Among the recruited patients in this study, 115 were virally suppressed with a media age of 47 years and 83.5% of which were female. In untreated patients (n = 40) median age was 36 years and 70% were female. The median duration of ART among virally suppressed patient was 9 years and started treatment with median baseline CD4 count of 147 (IQR 65–217) (Table 1). Majority (81.7%) of patients were maintained on Nonnucleoside Reverse Transcriptase Inhibitor (NNRTI)-based first-line regimen. Virally suppressed patients displayed wide range of proviral DNA load with median of 473 (IQR 236–795) copies/106 PBMCs, which was significantly lower compared to that of untreated patients (P < 0.001). Almost all of the virally suppressed patients were positive for both Epstein Barr virus (EBV) and Cytomegalovirus (CMV) IgG antibody. We also observed that despite the similar route of transmission, hepatitis C co-infection was uncommon, present in only two (1.1%) of patients (Table 1).

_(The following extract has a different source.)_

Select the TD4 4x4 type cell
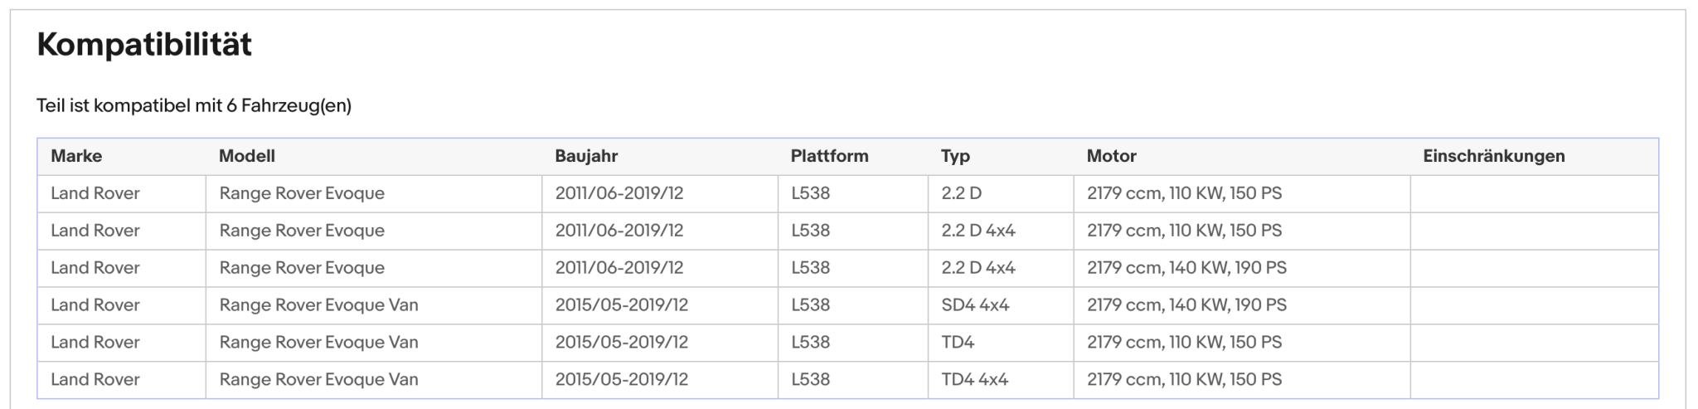Screen dimensions: 1698x409 [x=1001, y=380]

Table. 1 Demographic and clinical characteristics of recruited subjects

Plasma BDG, and its relationship with markers of systemic inflammation

All tested samples had detectable plasma BDG with the median (range) of 31pg/ml (6.64–270.65). When compared between virally suppressed and untreated patients, plasma BDG levels was slightly but statistically significantly higher in untreated patients (P = 0.0107) (Fig. 1a). To assess the effect of baseline immunosuppression on ongoing plasma levels of BDG, we compared BDG levels in patients whose baseline CD4 count were above vs. below 200cells/cm3. Among virally suppressed patients BDG was significantly higher in patients with baseline CD4 count < 200cells/cm3 (P = 0.0310) (Fig. 1b). In contrast, there were no significant differences in plasma BDG when similar analysis was performed based on recent CD4 count in virally suppressed patients or among untreated patients. We found no significant relationship between plasma BDG and markers of inflammation (IL-6, IL-10 and hsCRP) or monocyte activation (sCD14) (Table 2).

Fig. 1
figure 1

Comparison of plasma level of fungal translocation marker 1-3 beta-d-glycan (BDG) among HIV infected subjects. A Comparison across on ART treatment status, B Comparison among virally suppressed subject based on degree of immunosuppression during treatment initiation. Horizontal lines represent median and interquartile range. Each dots represent value of BDG of individual subjects. P values was obtained by Mann–Whitney U test

Table 2 Rank correlation between plasma levels of inflammatory markers

Inflammatory markers in virally suppressed and untreated patients

Among the three (IL-6, IL-10 and sCD14) inflammatory markers that we tested and compared between untreated and virally suppressed patients, IL-10 and sCD14 were significantly elevated among untreated patients (P < 0.02) (Fig. 2a, b). However, there was no statistical difference in the plasma levels of IL-6 between the two groups despite long-term ART in virally suppressed patients (P > 0.9) (Fig. 2c).

Fig. 2
figure 2

Comparison of plasma levels of markers of inflammation and immune activation in HIV infected subjects based on ART treatment status. A Plasma levels of monocyte activation marker–sCD14, B Interleukin-10, and C Interleukin-6. Horizontal lines represent median and interquartile range. Each dots represent value of marker of individual subjects. For comparison purposes IL-10 and IL-6 values below detection limit were regarded as zero (0). P values was obtained by Mann–Whitney U test

Relationship between degree of immunosuppression and level of inflammatory markers

We next analyzed the relationship between baseline CD4 count and the ongoing levels of inflammation. We found that there was no statistically significant correlation between baseline CD4 count and level of IL-6, sCD14 or hsCRP in both untreated and virally suppressed patients whose baseline data were available (Table 3). However, untreated patients with baseline CD4 count < 200 cells/cm3 had significantly elevated levels of IL-6 compared to those with higher baseline CD4 count (P = 0.0168) (Fig. 3a).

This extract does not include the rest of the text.